Should the bipartisan infrastructure bill be enacted before Democrats’ partisan spending plan?
What’s the story?
- Moderate Democrats are continuing to press their progressive peers to allow the House to pass the bipartisan infrastructure bill and send it to President Joe Biden’s desk before Democrats finalize their social spending plan, which they’ve been negotiating for weeks.
- The bipartisan bill, known as the Infrastructure Investment and Jobs Act, passed the Senate in early August on a 69-30 vote. The House has delayed action on it since then, with House Speaker Nancy Pelosi (D-CA) reneging on a pledge to moderates to hold a vote on the bipartisan bill by the end of September as progressives threatened to block it absent an agreement on Democrats’ “social infrastructure” plan, which will advance through the budget reconciliation process.

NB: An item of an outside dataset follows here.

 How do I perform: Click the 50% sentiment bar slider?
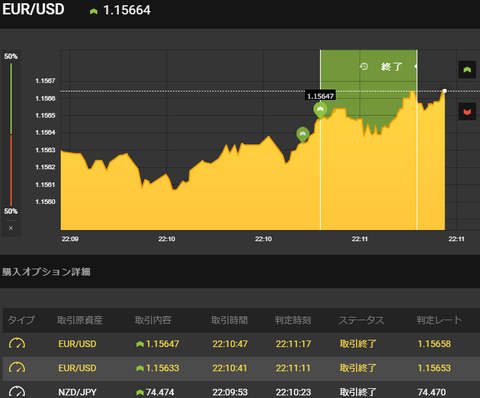point(11,134)
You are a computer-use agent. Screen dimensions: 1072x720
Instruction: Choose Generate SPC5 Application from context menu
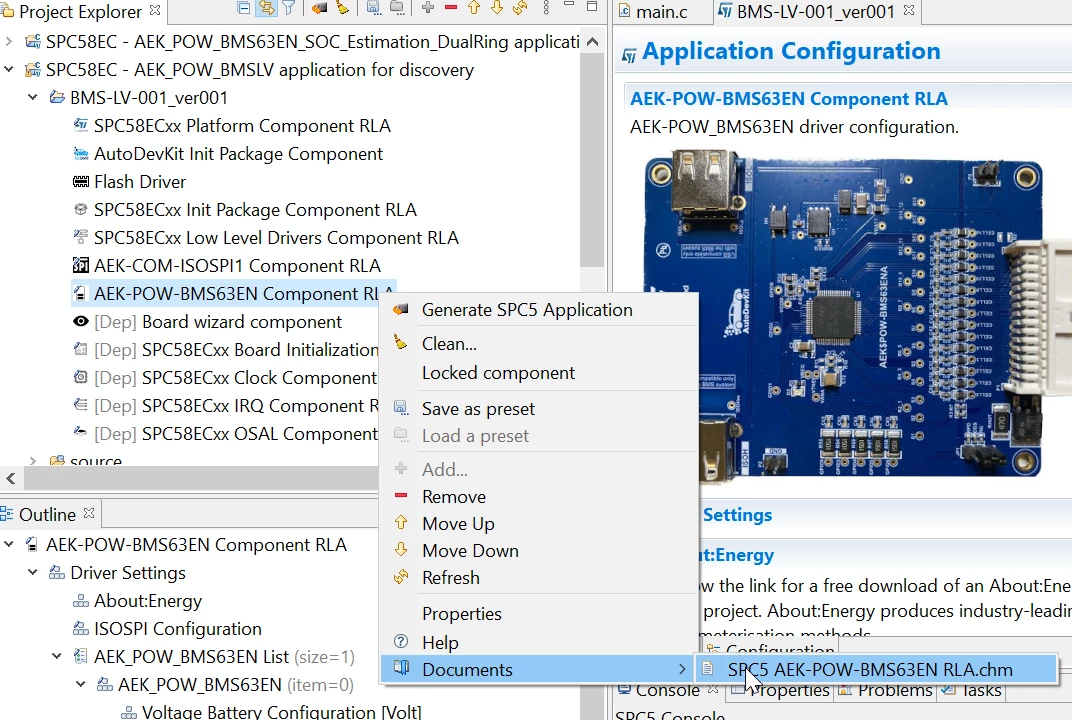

- Pelosi has sided with progressives in tying the bipartisan infrastructure bill to Democrats’ reconciliation bill, insisting since June that, “There ain’t gonna be no bipartisan bill, unless we are going to have the reconciliation bill.” That’s due in part to Democrats’ threadbare majorities ― they can only afford three “nay” votes in the House and will require the support of all 50 members of the Senate Democratic caucus to eventually pass the reconciliation bill. Still, intra-party unity between moderates and progressives has been difficult to achieve to date.
- Moderate Democrats like Sens. Joe Manchin (D-WV) and Kyrsten Sinema (D-AZ) have been negotiating with progressives on a reconciliation bill that they can support, but there’s no indication that a deal will be reached in the immediate future. Sinema has also reportedly said that Pelosi’s decision to delay the bipartisan infrastructure bill caused a “breach in trust” and that she wants it to clear the House before the reconciliation bill comes up.
- Sen. Mark Warner (D-VA), who along with Manchin and Sinema was part of the bipartisan group of senators that crafted the Infrastructure Investment and Jobs Act, told CNN on Thursday that President Biden should tell the House to pass that bill now (along with a bipartisan bill that includes an expansion of semiconductor production); in part because of what’s expected to be a competitive gubernatorial election in Virginia this November:
“I think the president ought to tell the House that we ought to deliver on the infrastructure bill, I think we ought to deliver on the semiconductor bill as well. Let’s go ahead and take a couple of these wins… We’re 19 days from an election in Virginia. The president’s got a huge win sitting there.”
- Rep. Pramila Jayapal (D-WA), the co-chair of the House’s Progressive Caucus, reiterated on Thursday that progressives will block the infrastructure bill if it’s considered without the reconciliation bill advancing at the same time:
“Progressives in the House are holding the line to guarantee we can deliver on both the Build Back Better Act and infrastructure bill. Why? Because now is the time for transformative change.”